Pourtant, les études ont montré que les pays africains ont connu des transformations sociales, économiques et politiques majeures qui ont eu des conséquences importantes pour les rapports sociaux de sexes. Les progrès en matière de scolarisation, la croissance urbaine et, plus récemment, la montée des mouvements associatifs mais aussi la globalisation économique et culturelle ont profondément modifié et diversifié le contexte dans lequel les nouvelles générations de femmes et d’hommes ont été socialisées et ont accédé à l’âge adulte. Si certaines études soulignent la résistance des structures patriarcales de domination et le maintien, voire parfois le renforcement, des inégalités hommes-femmes au cours des dernières décennies, d’autres en revanche ont pu mettre en exergue des gains importants d’autonomisation parmi les jeunes générations de femmes en particulier, notamment dans les villes. La diversité des situations, des statuts et des relations dans lesquels sont engagées les femmes aujourd’hui paraît plus marquée qu’elle a pu l’être dans les décennies antérieures. Ainsi, loin d’être figés, les statuts et les rôles sociaux changent en Afrique ; de même que les capacités individuelles et collectives des femmes à acquérir du pouvoir se développent.

Le discours sur la nécessité d’appliquer le genre aux études en sciences sociales en Afrique est désormais dépassé. Les connaissances rassemblées ces dernières années montrent qu’il existe un important corpus d’études et de méthodologies basées sur le genre mises en œuvre par une communauté scientifique africaniste désormais convertie au principe. Les études africanistes apportent ainsi une réelle contribution aux études sur le genre qu’il convient de mettre en lumière. Les sociétés africaines sont un formidable terrain d’étude des relations sociales fondées sur d’autres dimensions que le sexe, tels que l’âge, l’appartenance sociale ou religieuse. La spécificité des formes d’organisation sociale, la singularité des liens sociaux, les formes particulières d’expression du féminisme, tous ces éléments, pour ne citer qu’eux, offrent une véritable opportunité d’explorer et de revisiter des concepts bien souvent bâtis sur des réalités extérieures au continent africain.

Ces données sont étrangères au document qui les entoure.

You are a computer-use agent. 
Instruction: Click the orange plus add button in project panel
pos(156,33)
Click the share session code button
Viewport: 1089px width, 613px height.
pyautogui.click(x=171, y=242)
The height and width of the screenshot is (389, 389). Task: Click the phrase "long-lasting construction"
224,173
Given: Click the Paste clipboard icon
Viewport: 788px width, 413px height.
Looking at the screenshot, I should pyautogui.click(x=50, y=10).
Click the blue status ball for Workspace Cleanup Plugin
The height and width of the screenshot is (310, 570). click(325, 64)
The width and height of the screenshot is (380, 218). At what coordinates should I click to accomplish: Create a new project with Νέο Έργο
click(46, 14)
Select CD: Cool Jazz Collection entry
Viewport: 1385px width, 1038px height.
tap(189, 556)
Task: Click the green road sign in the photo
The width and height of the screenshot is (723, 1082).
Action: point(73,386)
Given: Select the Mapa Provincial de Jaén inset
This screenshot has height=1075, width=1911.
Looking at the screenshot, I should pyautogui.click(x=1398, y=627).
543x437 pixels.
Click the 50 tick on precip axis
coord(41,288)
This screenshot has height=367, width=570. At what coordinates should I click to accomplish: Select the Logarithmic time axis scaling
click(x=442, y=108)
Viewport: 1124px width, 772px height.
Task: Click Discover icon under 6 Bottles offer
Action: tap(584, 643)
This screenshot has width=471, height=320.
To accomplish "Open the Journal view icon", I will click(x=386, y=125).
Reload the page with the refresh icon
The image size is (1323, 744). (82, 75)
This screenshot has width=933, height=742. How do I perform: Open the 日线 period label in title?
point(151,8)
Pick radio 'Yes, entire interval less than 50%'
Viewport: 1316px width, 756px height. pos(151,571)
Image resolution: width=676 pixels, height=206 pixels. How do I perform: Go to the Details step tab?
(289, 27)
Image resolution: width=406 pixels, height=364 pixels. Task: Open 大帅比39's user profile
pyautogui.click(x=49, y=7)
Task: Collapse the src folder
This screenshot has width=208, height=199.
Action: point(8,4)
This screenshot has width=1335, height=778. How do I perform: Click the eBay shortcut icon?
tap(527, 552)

Cet ouvrage est le fruit d’une réflexion collective qui a démarré en 2011, à l’occasion d’un atelier qui a réunit pendant trois jours à Cotonou un groupe de chercheurs africains et africanistes en sciences sociales dont les travaux empiriques intègrent l’analyse de genre. L’initiative est partie d’un sentiment partagé de la nécessité de faire le point sur la question de l’apport des recherches en sciences sociales menées en Afrique dans ce domaine. Il paraissait important de centrer les discussions non pas sur la justification de la démarche mais sur ses spécificités et sur les questions particulières qu’elle pose sur les plans théoriques et méthodologiques, eu égard aux outils de référence. Les approches des rapports sociaux de sexe présentées ici couvrent divers champs de la recherche en sciences sociales : la santé, la religion, le mariage, la fécondité ou encore l’éducation.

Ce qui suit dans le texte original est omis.